Almost all economists reckon there will there will be a rate rise – Moody’s says it will be a quarter of a percentage point, as does the AMP’s Chief Economist, Shane Oliver.
No one is really saying it will be half a per cent.
When the business-dominated board of the central bank does agree to a rise, it will take the cash rate to 3.6% in the 10th rise since last May, which is the fastest rate of increases ever from the RBA.
Moody’s economists wrote at the weekend “Biting-high inflation will force the central bank’s hand. Still, it is clear the tightening cycle is having its desired impact; retail sales are retreating, unemployment is slowly lifting, and the CPI eased a full percentage point to 7.4% year on year in January.”
“On top of that, with more homeowners rolling from fixed mortgage rates onto higher terms, past rate hikes are getting the RBA greater bang for its buck. Against that backdrop, we don’t see the need for rates to move above a terminal rate of 3.85%.

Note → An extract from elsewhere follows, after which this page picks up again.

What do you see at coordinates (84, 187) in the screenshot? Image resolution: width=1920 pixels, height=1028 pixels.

“We expect the cash rate to reach that point in April and stay there for the rest of 2023. As inflation unwinds, households and businesses will get a reprieve in 2024, with successive rate cuts bringing the cash rate back to 3% by the middle of the year.”
But Dr Oliver isn’t so sanguine – he reckons the economy has slowed enough to justify a rate pause but sees the RBA as being all gung-ho about a tenth rise.

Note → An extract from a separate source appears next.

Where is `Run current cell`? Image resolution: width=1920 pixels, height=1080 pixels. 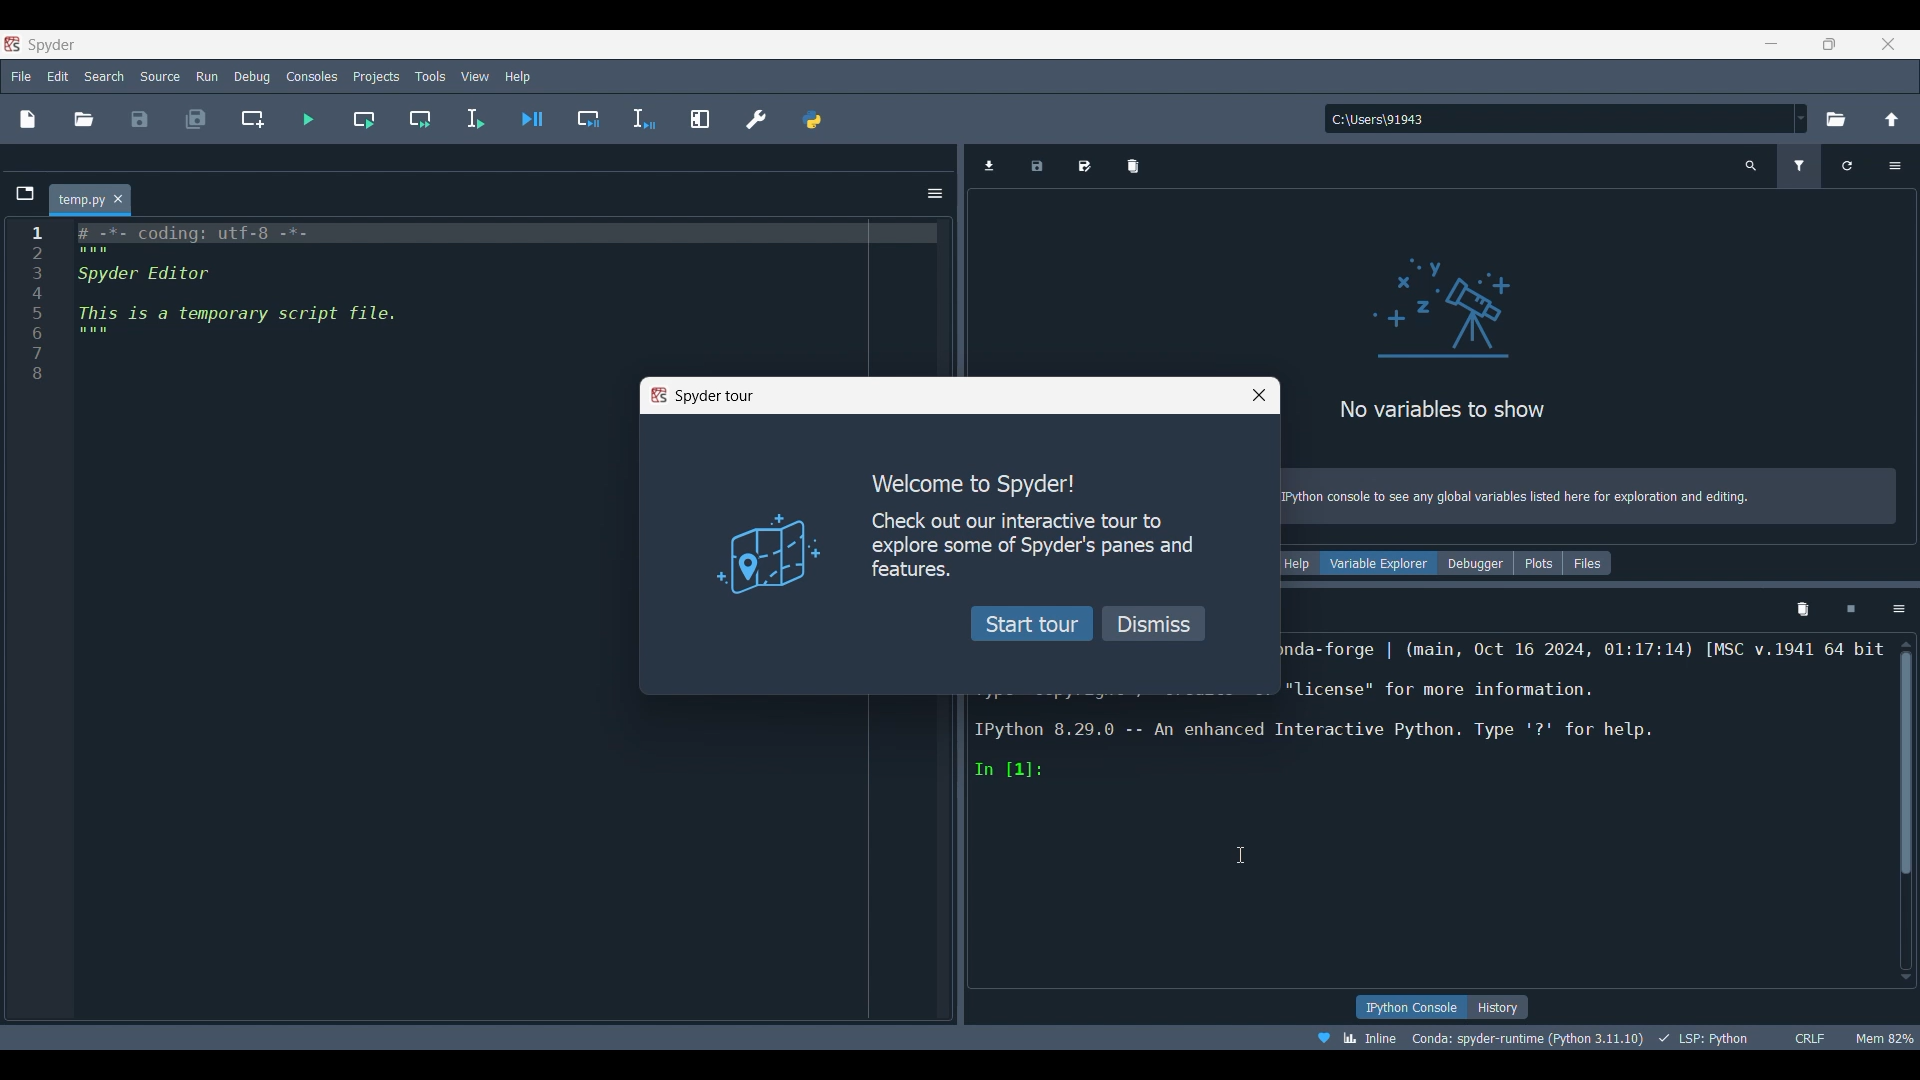
Run current cell is located at coordinates (366, 119).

“Our view is that the RBA has likely already done enough to cool growth and inflation and so should pause to allow more time for lags to work, particularly in view of the run of softer economic data lately.
“However, the extent of its hawkishness over the last month – flagging that “further increases in interest rates are likely to be needed” – means that recent data is unlikely to have been enough to prevent it hiking again on Tuesday and so we expect that it will raise rates by another 0.25%.”

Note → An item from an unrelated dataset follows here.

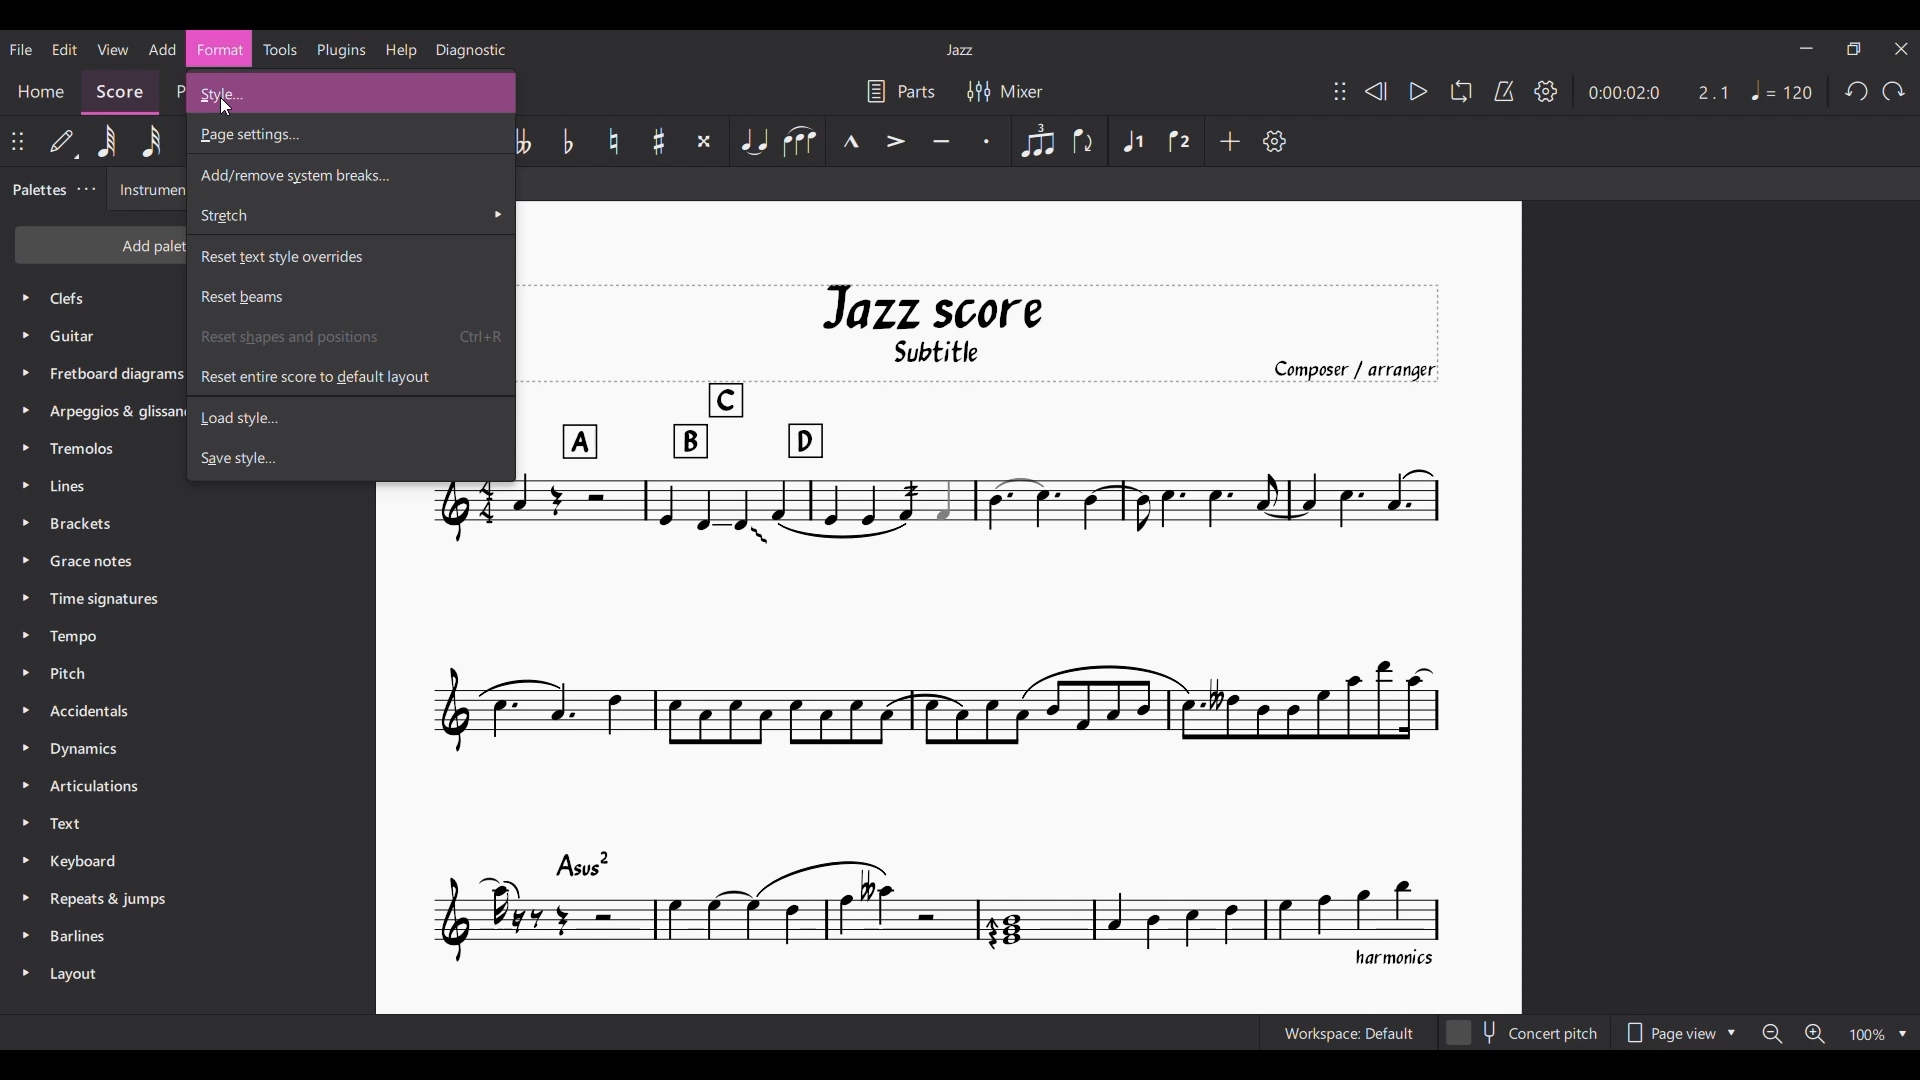  Describe the element at coordinates (63, 141) in the screenshot. I see `Default` at that location.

Dr Oliver said the economic data from last week – GDP for the December quarter, building approvals and retail sales for January and earlier months show consumer spending under growing pressure.
Retail sales have been flat since October as household incomes have fallen, eaten by high inflation and rising interest rates.
“We expect a further slowdown in growth this year likely resulting in a per capita recession with a significant risk of a real recession. The economy would have gone backwards.”
Quarter on quarter GDP growth for the final three quarters of 2022 tell the story – 0.9% in the June quarter, then 0.7% in September, and 0.5% in the final three months of the year.
That tells the story – household spending, income are all falling thanks to falls in real wages and rising interest rates.